We reiterate our Buy rating on CTRN. Our bullish view of the stock stems from the company's appealing market niche, growth potential, and attractive valuation.
Citi Trends operates specialty retail stores in an appealing market niche: value-priced urban fashion apparel. This company has been successful in this niche because of its strong merchandising efforts. The company takes advantage of the popularity of nationally recognized urban apparel that is associated with forward-fashion hip hop and rap musicians. These brands are growing faster than many other fashion brands and should remain popular for some time. Building on these popular trends, the company focuses on timely and fashionable urban apparel at value prices for the entire family. Each store offers a wide variety of products for men and women, as well as infants, toddlers, boys, and girls. CTRN stores feature sportswear, dresses, plus-sized apparel, outerwear, footwear, and accessories, as well as a limited assortment of home d cor items. The company believes that the breadth of its merchandise distinguishes its stores from many competitors that offer urban apparel primarily for women, while reducing exposure to fashion trends and demand cycles in any single category. Moreover, Citi Trends provides customers with a distinct value proposition. The company offers high quality, fashionable merchandise at attractive prices, selling nationally recognized brands at 20% to 60% discounts to department stores and specialty retailers. The company also offers products under proprietary brands such as Citi Steps, Diva Blue, and Urban Sophistication. These private labels enable the company to expand its product selection, offer fashion merchandise at lower prices, and enhance product offerings. Management mitigates the fashion risk of its business by not trying to dictate trends, but identifying emerging trends. It's merchandising staff tests new merchandise and actively manages the mix of brands to keep the company's offerings fresh and minimize markdowns.
In addition, Citi Trends has pursued an aggressive growth strategy. In the last three fiscal years, the company opened 39, 34, and 42 stores, respectively. The company entered the Houston, Norfolk, Baltimore, and Washington, D.C. markets. In fiscal 2007, the company is on track to open 42 new stores, increasing its total square footage by 20% including its first store in Chicago. Approximately 90% of the new stores are expected to be located in states where Citi Trends has stores. Given the company's relative small number of stores and limited geographical footprint, there is enormous potential for future store expansion, as the company could easily double its store base.

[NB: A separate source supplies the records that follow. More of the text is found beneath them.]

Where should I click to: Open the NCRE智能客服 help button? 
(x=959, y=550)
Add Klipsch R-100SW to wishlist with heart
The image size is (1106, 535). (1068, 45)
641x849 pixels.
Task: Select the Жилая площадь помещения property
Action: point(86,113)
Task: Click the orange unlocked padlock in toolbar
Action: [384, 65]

While the store growth has driven overall sales growth, the company is prepared to take a pause with its store openings and wait for the consumer environment to improve. Given the difficult retail conditions, it makes sense to slow the rate of store openings because consumers have scaled back spending. The opportunity to resume store expansion will still be there in the future. This is an important point because Citi Trends' profitable store model remains one of the long-term positives associated with the company. And by not sacrificing future profit margins for top-line growth, the company should enable the company to continue to grow profitably over the long term. The company designs stores that are inviting and easy to shop, while limiting start up and operating costs. The company focuses on strip mall sites within low to moderate income neighborhoods, and it generally utilizes previously occupied store sites rather than newly constructed sites. As a result, the company is usually able to secure sites with substantial customer traffic at attractive lease terms.